_WHAT THE EXERCISE ASKS_: Continue the article on The Fly's interview with BioSig Technologies' CEO from the point where it stops.

In an exclusive interview with The Fly, BioSig Technologies' (BSGM) CEO Ken Londoner talked about the company, leadership changes, COVID-related impacts and much more.
COMMERCIAL LAUNCH: BioSig is a medical technology company commercializing a signal processing platform designed to improve signal fidelity and uncover the full range of ECG and intra-cardiac signals. The company has "developed an advance signal processing platform, which is computer, hardware and software that's used to treat people with atrial fibrillation – rapid heart rhythms when the heart is beating too fast and that heartbeat can be lethal, can be debilitating. Usually is caused by age – 1 out of 4 people over the age of 60 in the United States have it. When someone has that condition, they can take medication or they can have a procedure called ablation. Our technology is designed to improve the surgical procedure. We provide new information that doesn’t exist in the industry that increases the surgeons' capabilities, both improves the time of the procedure and we hope improves the accuracy. We're just commercially launching the product now," CEO Ken Londoner explained to The Fly.

_EXCERPTED DATA_:
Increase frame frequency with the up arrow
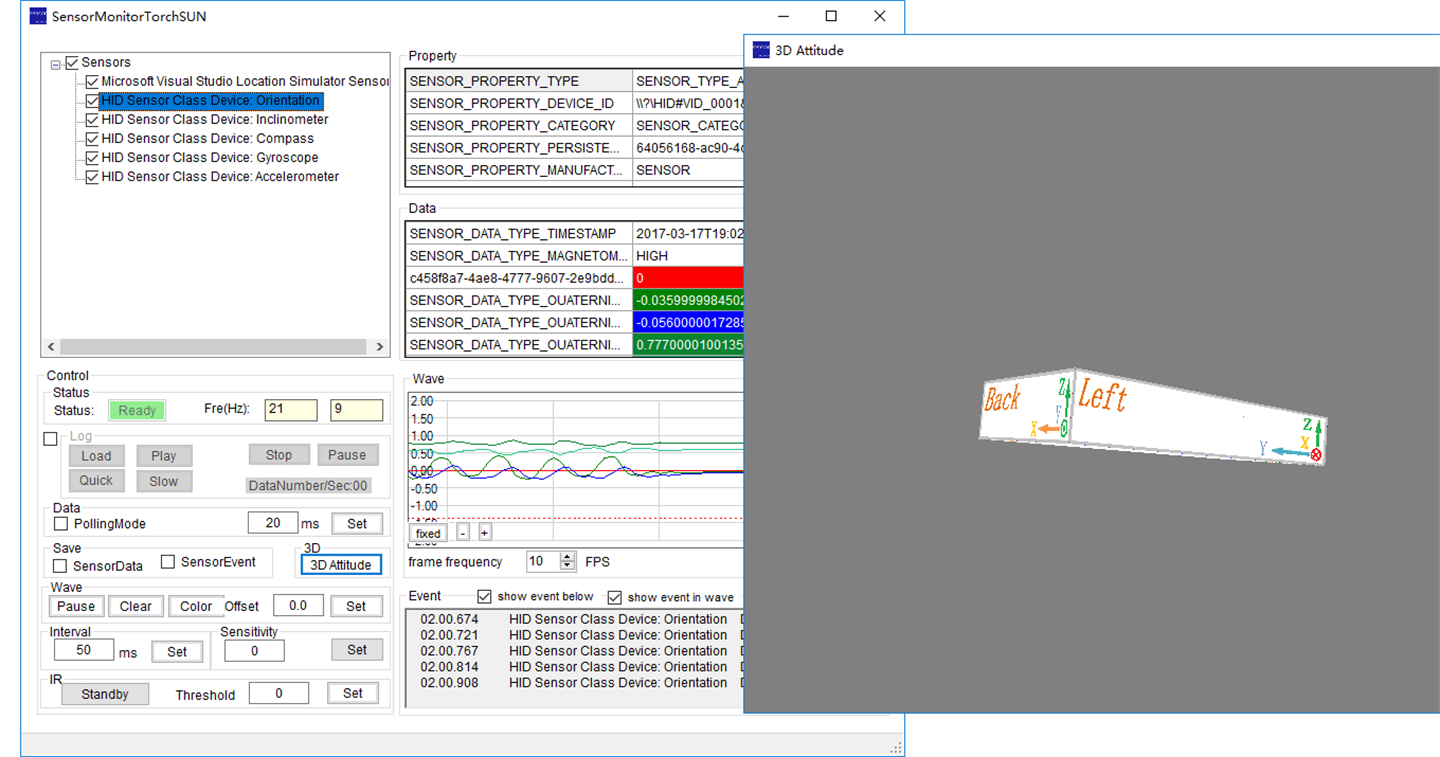The width and height of the screenshot is (1440, 757). (x=568, y=557)
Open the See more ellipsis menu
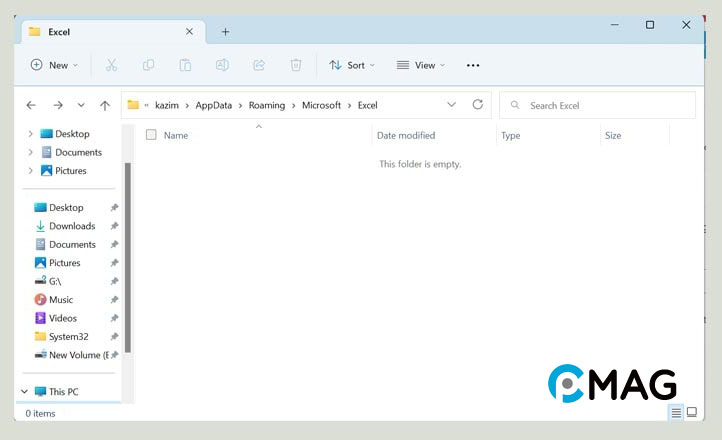This screenshot has height=440, width=722. click(x=473, y=65)
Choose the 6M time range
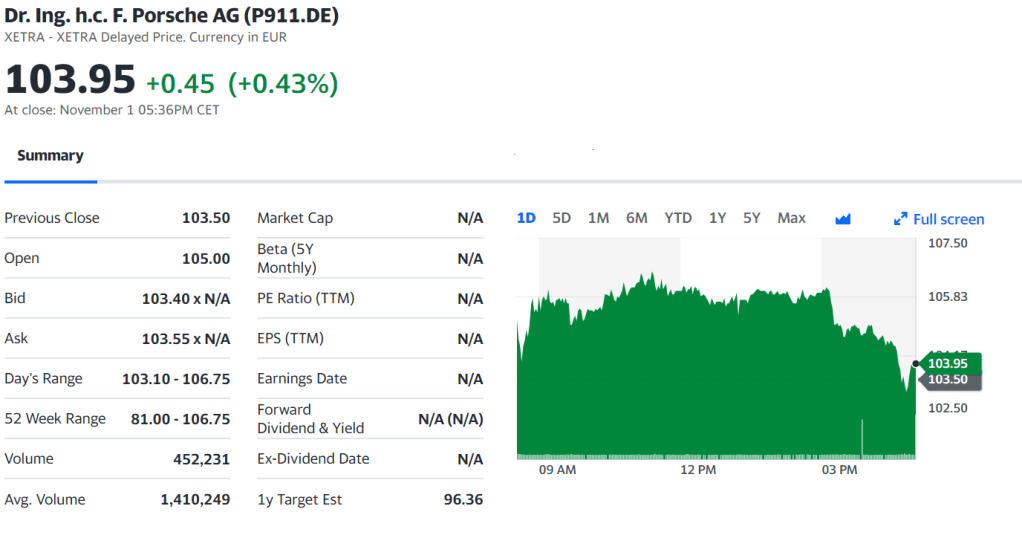The image size is (1022, 535). 636,218
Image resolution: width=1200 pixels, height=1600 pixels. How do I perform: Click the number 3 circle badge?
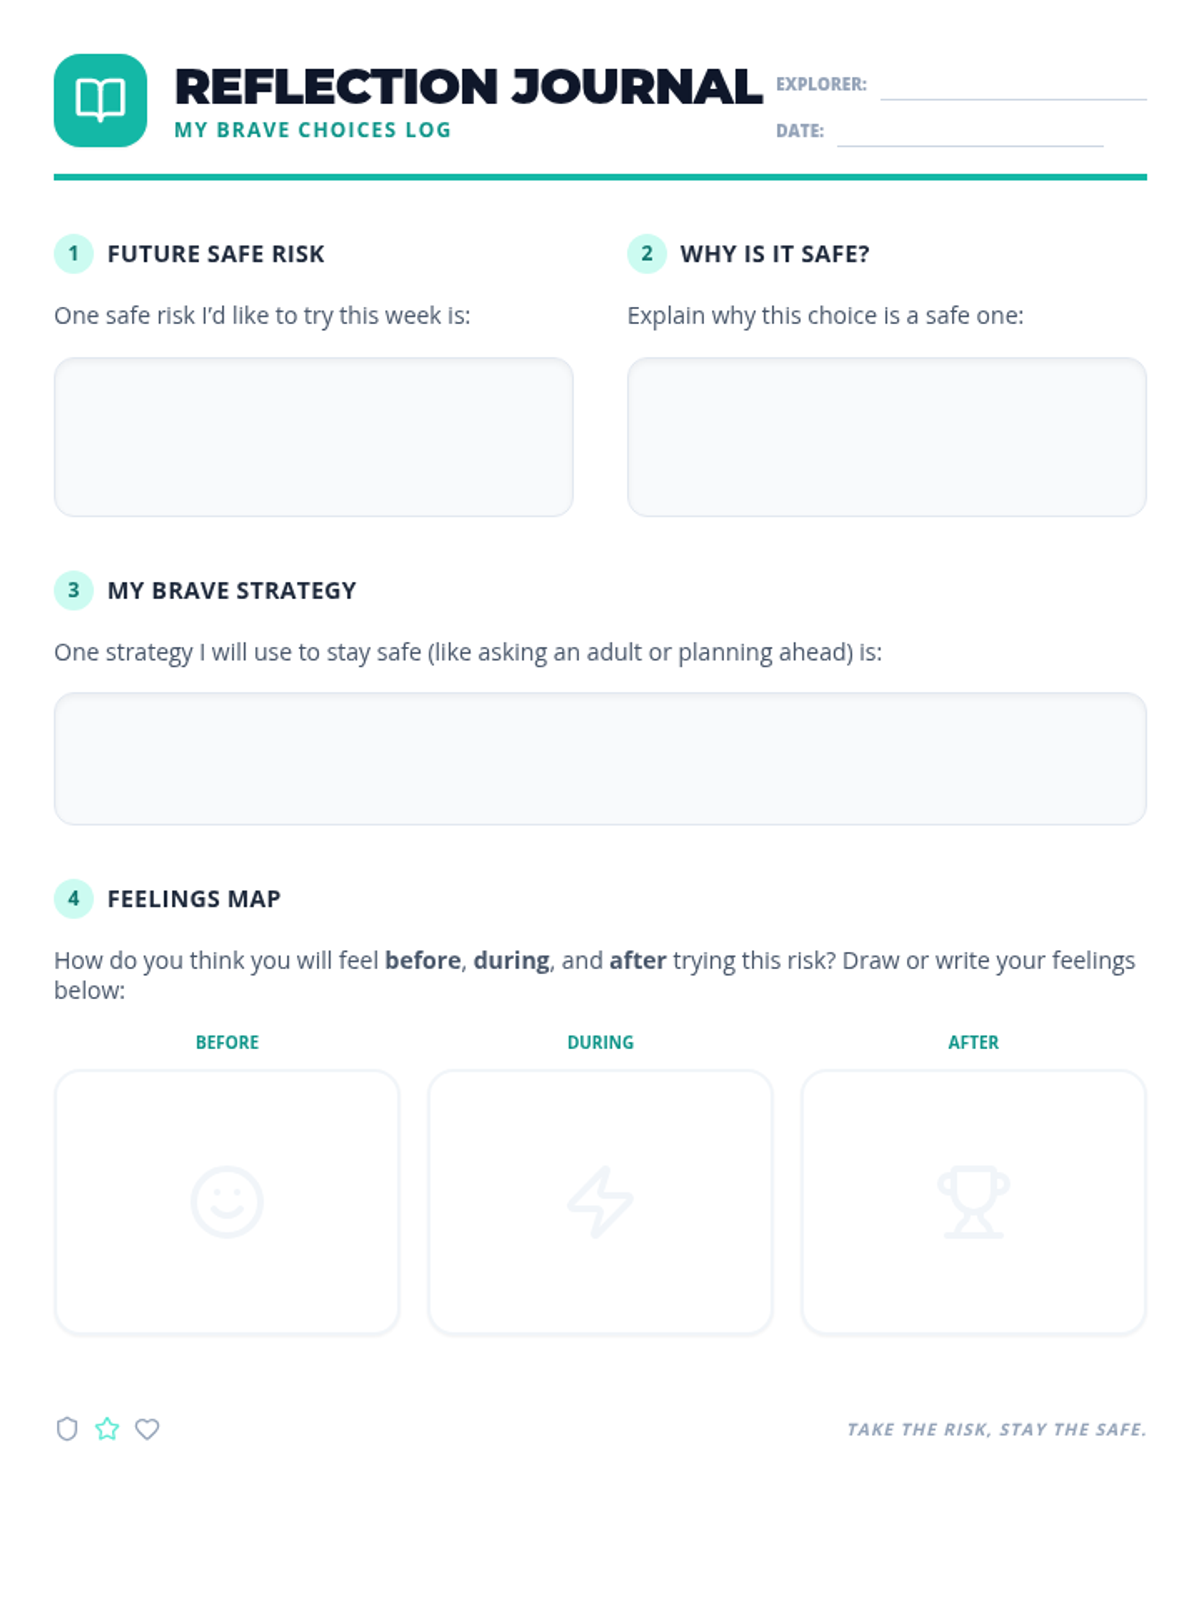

_ANSWER TO THIS EXERCISE_:
NEW LEADERSHIP: Earlier this month the company announced the appointment of John Sieckhaus as Chief Operating Officer. "John Sieckhaus is a veteran in our industry. He worked at a company called St. Jude Medical that was a very successful publicly traded NYSE company. It was a leader in cardiac medical technology and John was the head of U.S. sales. He was also responsible for other departments as well. When Abbott purchased St. Jude 3 years ago, John went over to Abbott [ABT] but then announced his retirement. He is coming in to take over the operations of the company from me. As a CEO is hard to do that job and also be the leader of the company. It's just too much work," the executive explained.
Londoner also noted that the company is now focusing on shifting from research and development of its technology to a commercial launch of the technology. "We do have FDA approval. So, John and our new Chief Commercial Officer Gray Fleming who also was a leader at St. Jude Medical will be running the day-to-day operations. John is responsible for operations, Gray is responsible for commercial and both will be reporting to me."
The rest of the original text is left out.